Brief ->
Please write out each entry exactly as it appears.

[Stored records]

--

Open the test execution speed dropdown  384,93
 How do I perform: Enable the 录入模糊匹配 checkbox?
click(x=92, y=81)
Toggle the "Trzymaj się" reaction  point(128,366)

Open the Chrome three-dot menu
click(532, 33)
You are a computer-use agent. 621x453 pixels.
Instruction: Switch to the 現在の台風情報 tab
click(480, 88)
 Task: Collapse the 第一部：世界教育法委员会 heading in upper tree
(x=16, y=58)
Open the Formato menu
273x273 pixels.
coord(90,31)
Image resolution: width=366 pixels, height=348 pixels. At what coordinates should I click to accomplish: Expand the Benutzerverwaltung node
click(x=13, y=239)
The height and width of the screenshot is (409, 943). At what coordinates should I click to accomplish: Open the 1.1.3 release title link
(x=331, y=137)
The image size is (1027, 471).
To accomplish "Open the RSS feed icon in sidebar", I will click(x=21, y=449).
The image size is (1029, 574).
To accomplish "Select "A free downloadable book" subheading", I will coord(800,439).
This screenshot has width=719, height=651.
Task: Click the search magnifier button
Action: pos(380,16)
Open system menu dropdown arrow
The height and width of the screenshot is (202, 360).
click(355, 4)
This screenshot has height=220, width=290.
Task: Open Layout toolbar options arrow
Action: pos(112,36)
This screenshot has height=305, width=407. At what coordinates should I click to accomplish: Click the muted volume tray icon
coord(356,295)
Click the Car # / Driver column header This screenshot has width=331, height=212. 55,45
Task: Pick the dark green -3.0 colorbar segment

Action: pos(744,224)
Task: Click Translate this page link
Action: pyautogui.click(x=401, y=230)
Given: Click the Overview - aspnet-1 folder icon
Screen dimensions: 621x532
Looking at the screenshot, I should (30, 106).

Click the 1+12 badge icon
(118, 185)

--

Output of the exercise ->
Open the test execution speed dropdown  384,93
 How do I perform: Enable the 录入模糊匹配 checkbox?
click(x=92, y=81)
Toggle the "Trzymaj się" reaction  point(128,366)

Open the Chrome three-dot menu
click(532, 33)
You are a computer-use agent. 621x453 pixels.
Instruction: Switch to the 現在の台風情報 tab
click(480, 88)
 Task: Collapse the 第一部：世界教育法委员会 heading in upper tree
(x=16, y=58)
Open the Formato menu
273x273 pixels.
coord(90,31)
Image resolution: width=366 pixels, height=348 pixels. At what coordinates should I click to accomplish: Expand the Benutzerverwaltung node
click(x=13, y=239)
The height and width of the screenshot is (409, 943). At what coordinates should I click to accomplish: Open the 1.1.3 release title link
(x=331, y=137)
The image size is (1027, 471).
To accomplish "Open the RSS feed icon in sidebar", I will click(x=21, y=449).
The image size is (1029, 574).
To accomplish "Select "A free downloadable book" subheading", I will coord(800,439).
This screenshot has width=719, height=651.
Task: Click the search magnifier button
Action: pos(380,16)
Open system menu dropdown arrow
The height and width of the screenshot is (202, 360).
click(355, 4)
This screenshot has height=220, width=290.
Task: Open Layout toolbar options arrow
Action: pos(112,36)
This screenshot has height=305, width=407. At what coordinates should I click to accomplish: Click the muted volume tray icon
coord(356,295)
Click the Car # / Driver column header This screenshot has width=331, height=212. 55,45
Task: Pick the dark green -3.0 colorbar segment

Action: pos(744,224)
Task: Click Translate this page link
Action: pyautogui.click(x=401, y=230)
Given: Click the Overview - aspnet-1 folder icon
Screen dimensions: 621x532
Looking at the screenshot, I should (30, 106).

Click the 1+12 badge icon
(118, 185)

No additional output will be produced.